-- BEGIN Records provided --
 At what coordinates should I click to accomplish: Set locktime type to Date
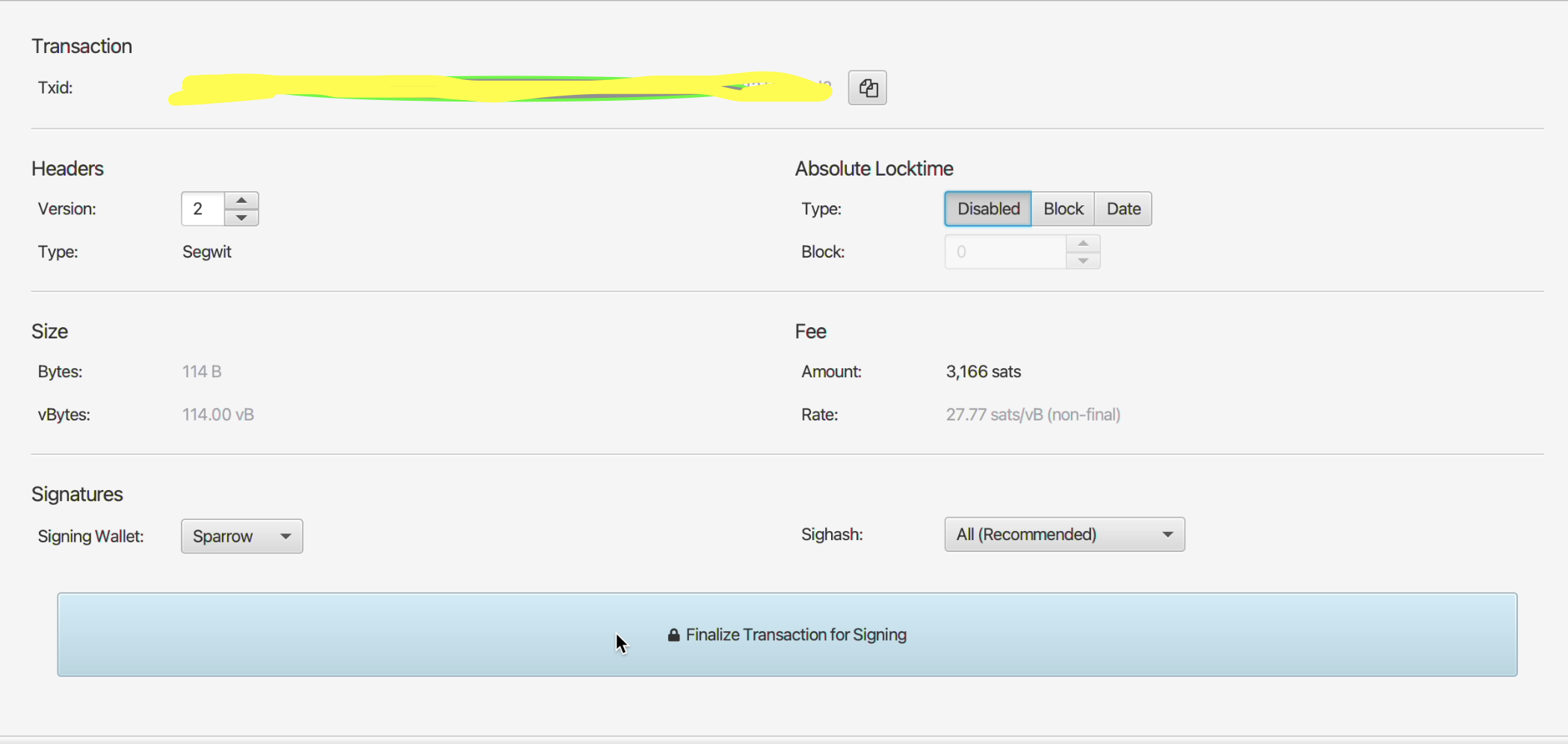point(1123,208)
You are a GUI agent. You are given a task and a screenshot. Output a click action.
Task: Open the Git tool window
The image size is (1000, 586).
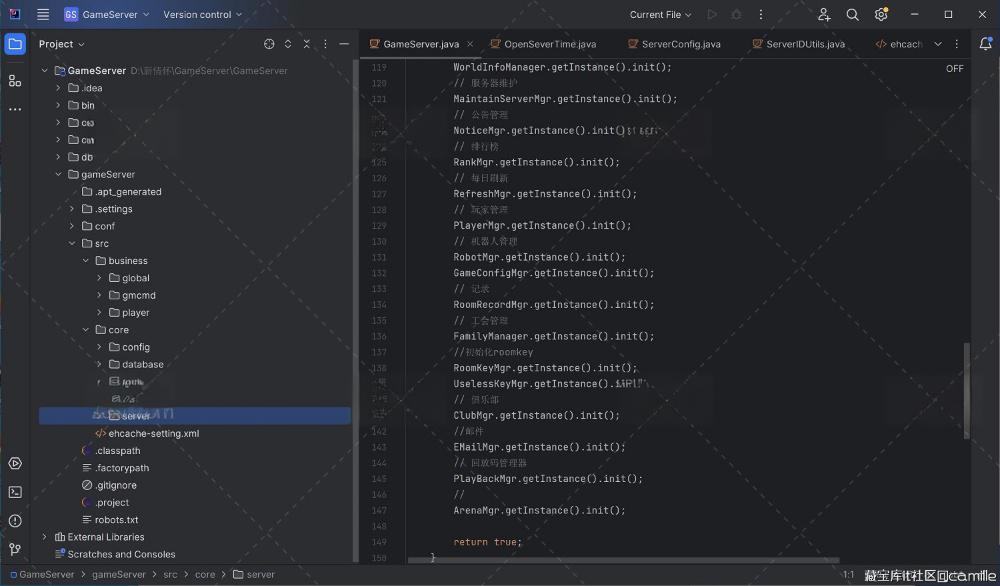point(15,549)
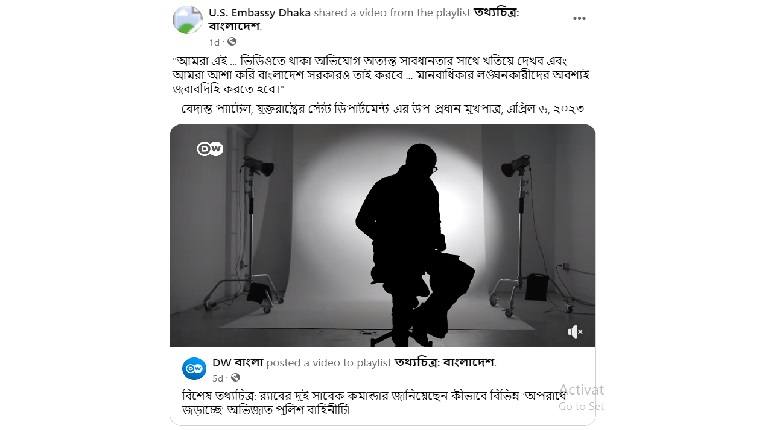Play the silhouette video thumbnail
The height and width of the screenshot is (430, 765).
tap(382, 235)
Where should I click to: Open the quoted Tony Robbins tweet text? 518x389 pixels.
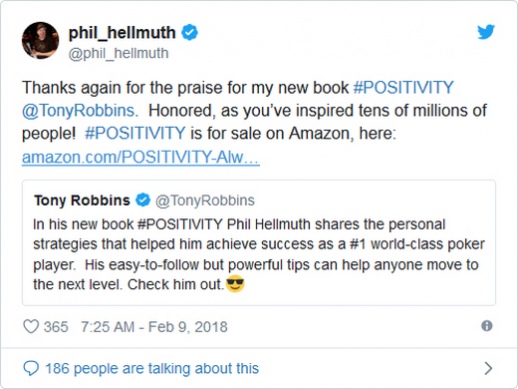259,254
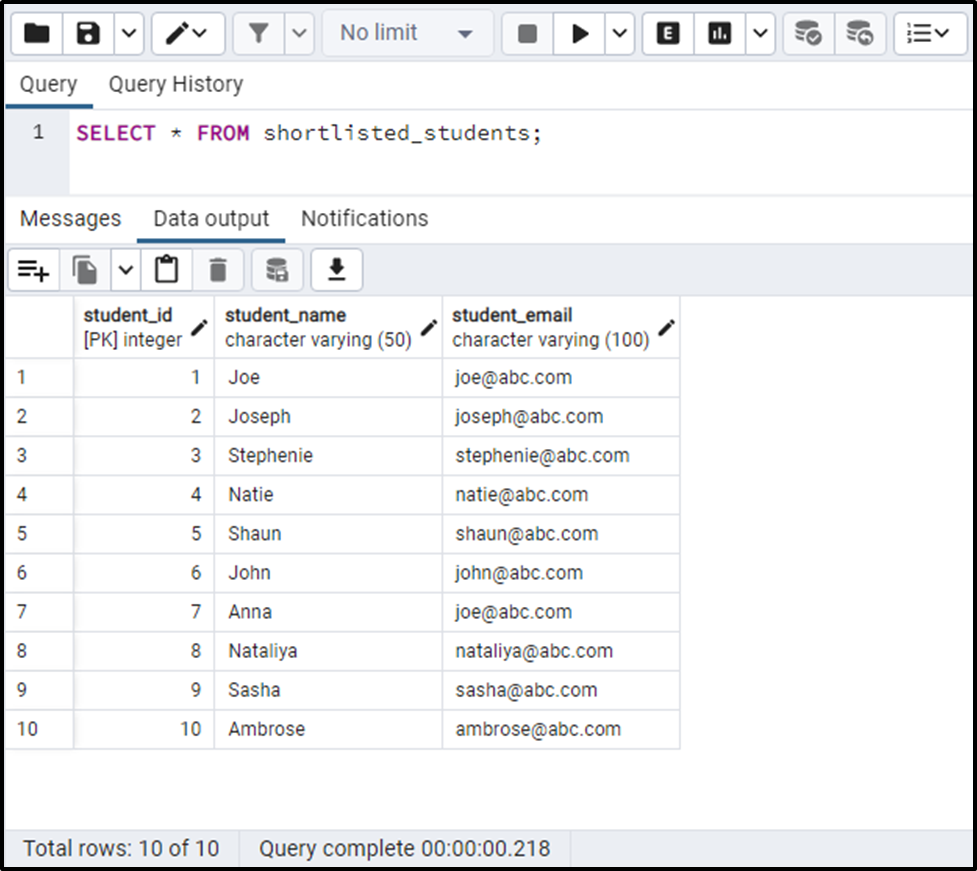Rollback the current transaction

860,32
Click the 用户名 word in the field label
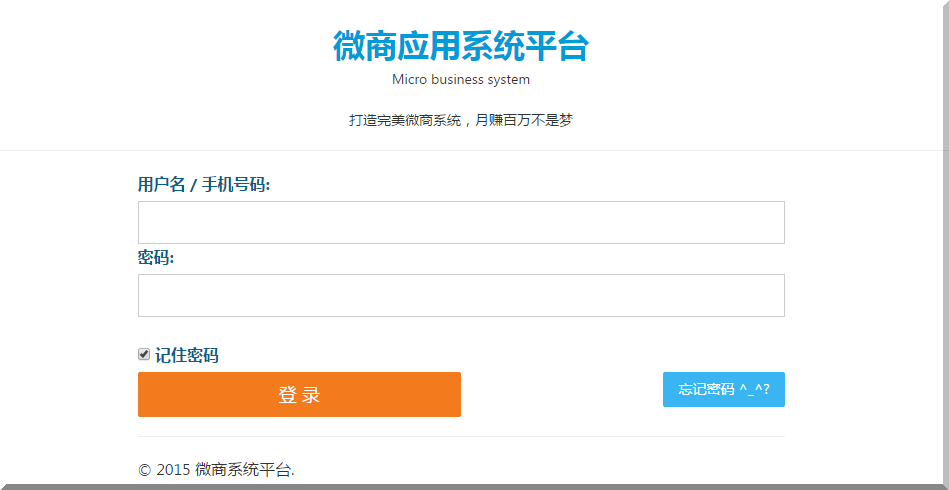 click(x=162, y=184)
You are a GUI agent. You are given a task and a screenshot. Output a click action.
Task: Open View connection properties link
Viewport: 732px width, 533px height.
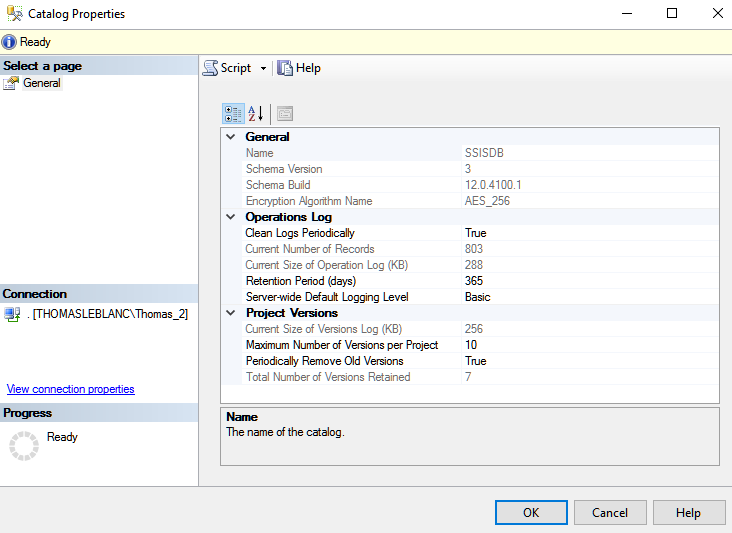(x=70, y=389)
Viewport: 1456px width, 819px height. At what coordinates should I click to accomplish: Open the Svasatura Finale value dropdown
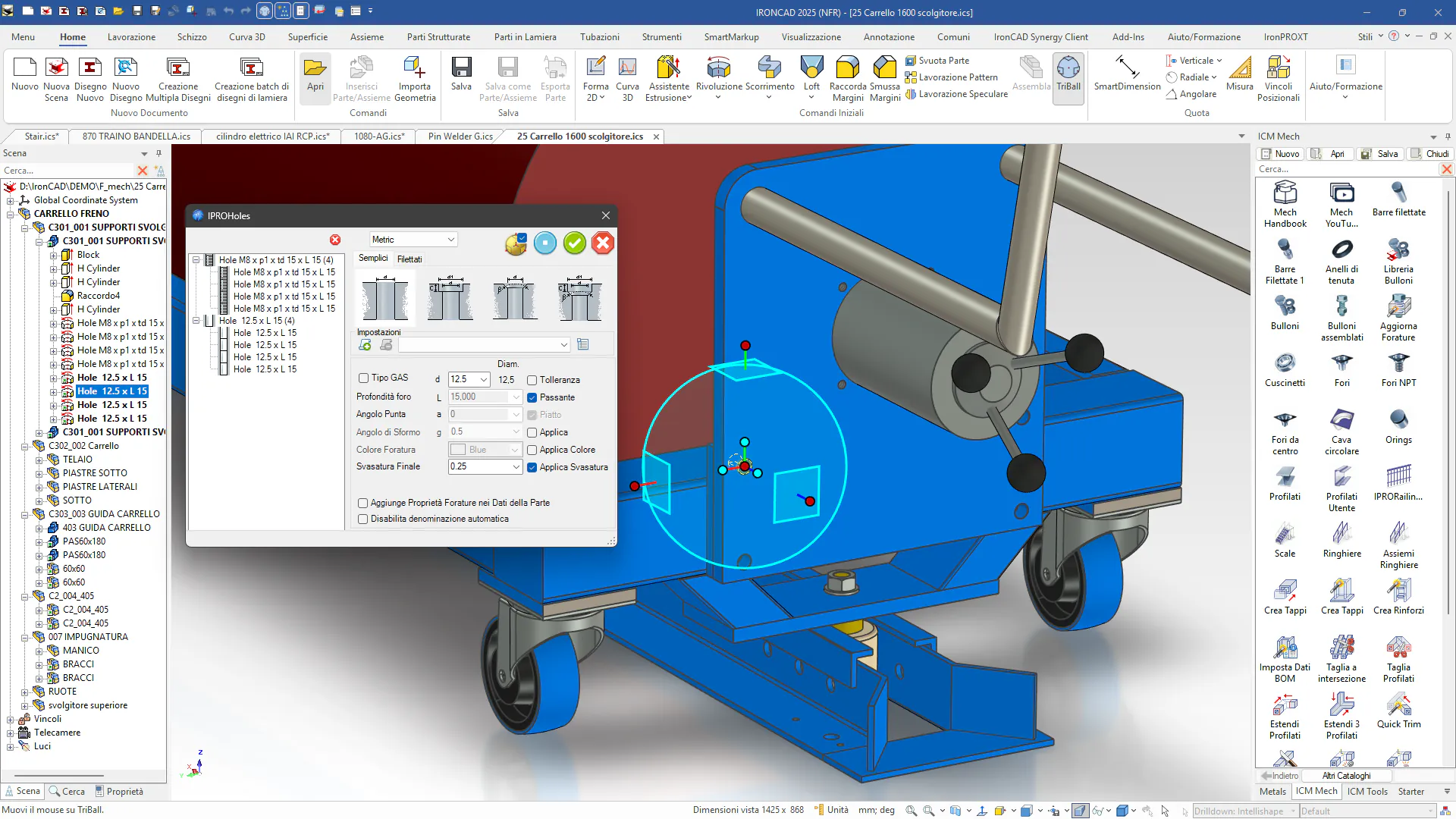[516, 467]
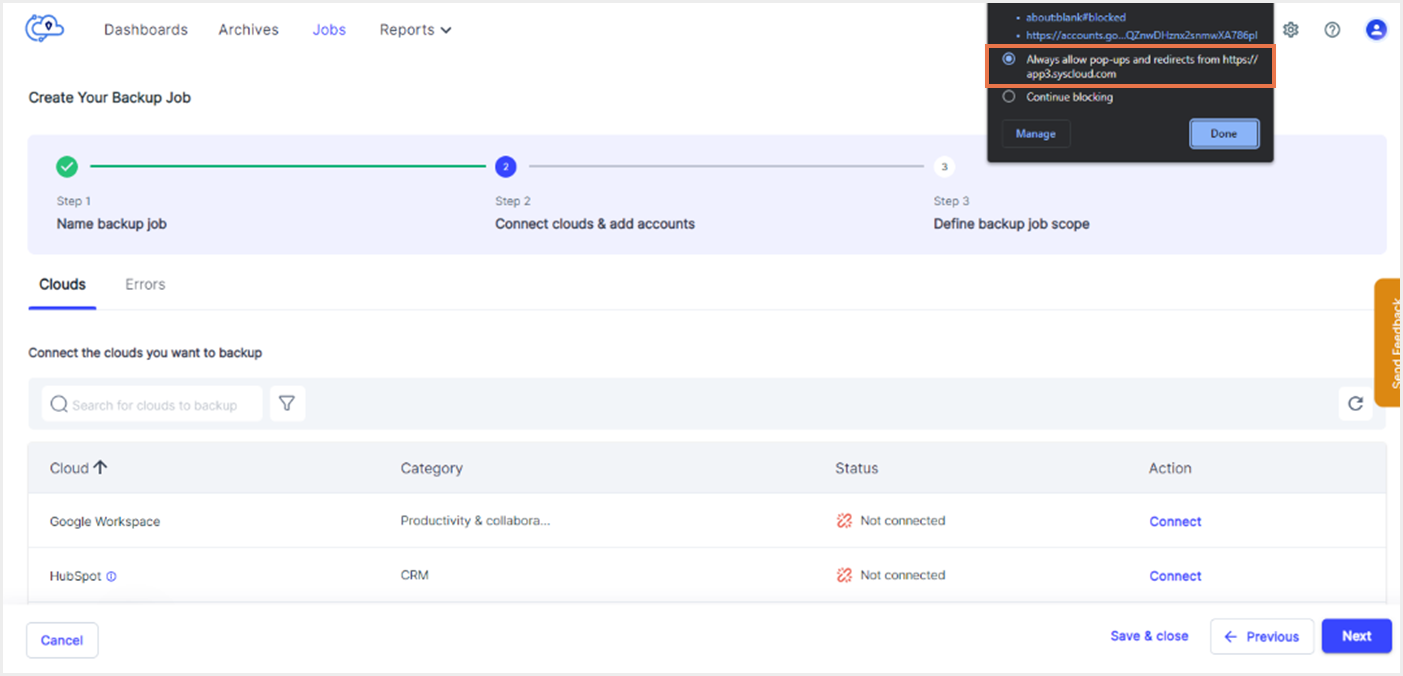Screen dimensions: 1403x676
Task: Open the Jobs menu item
Action: (x=329, y=30)
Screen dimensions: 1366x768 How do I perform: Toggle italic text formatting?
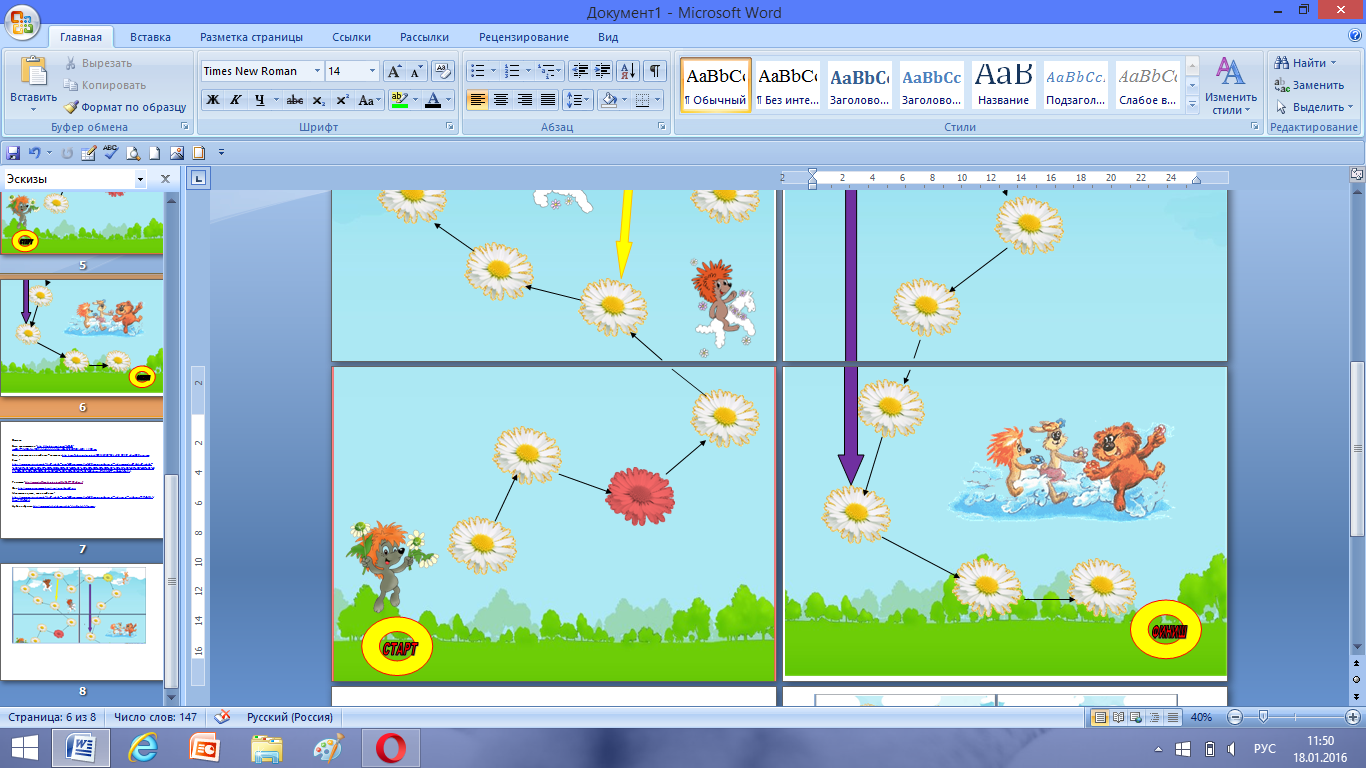point(236,100)
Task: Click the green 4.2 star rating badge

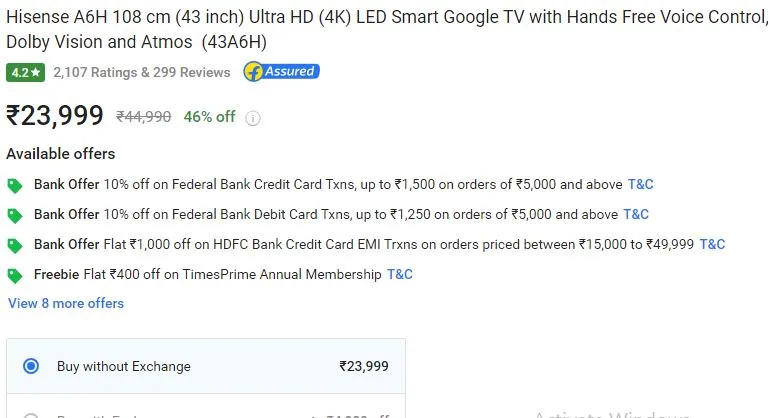Action: (x=25, y=73)
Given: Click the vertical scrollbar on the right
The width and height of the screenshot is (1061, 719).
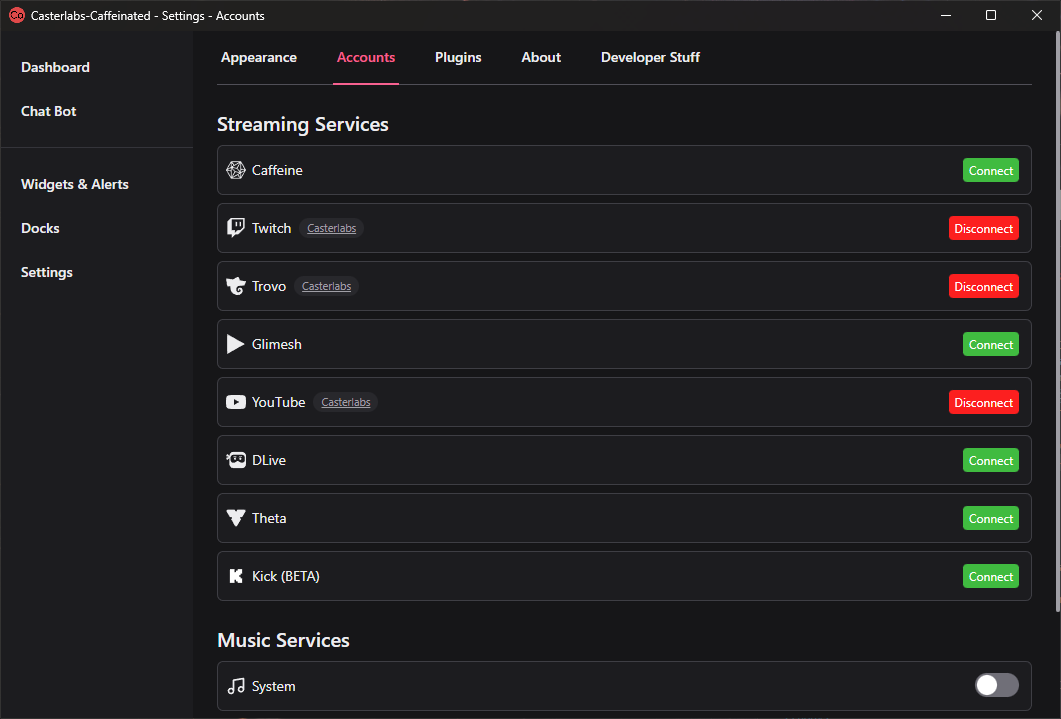Looking at the screenshot, I should pos(1057,320).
-- END Records provided --
**To be done**
Rewrite all the items above, changing "GUI agent" to "desktop assistant" and leaving everything else as it is. Omit the pictures from your version.

**Solution to the problem**
 At what coordinates should I click to accomplish: Set locktime type to Date
point(1123,208)
You are a desktop assistant. You are given a task and a screenshot. Output a click action.
Task: Open the Git tool window
The image size is (1000, 586).
point(15,549)
Play the silhouette video thumbnail
The height and width of the screenshot is (430, 765).
tap(382, 235)
Where should I click to: Open the quoted Tony Robbins tweet text? 518x389 pixels.
259,254
Rollback the current transaction

860,32
Click the 用户名 word in the field label
 click(x=162, y=184)
You are a desktop assistant. You are given a task and a screenshot. Output a click action.
Task: Open View connection properties link
Viewport: 732px width, 533px height.
(x=70, y=389)
Viewport: 1456px width, 819px height. At what coordinates should I click to accomplish: Open the Svasatura Finale value dropdown
[516, 467]
Screen dimensions: 1403x676
Task: Open the Jobs menu item
Action: (x=329, y=30)
Screen dimensions: 1366x768 How do I perform: Toggle italic text formatting?
point(236,100)
Task: Click the green 4.2 star rating badge

Action: (x=25, y=73)
Given: Click the vertical scrollbar on the right
The width and height of the screenshot is (1061, 719).
Looking at the screenshot, I should pos(1057,320).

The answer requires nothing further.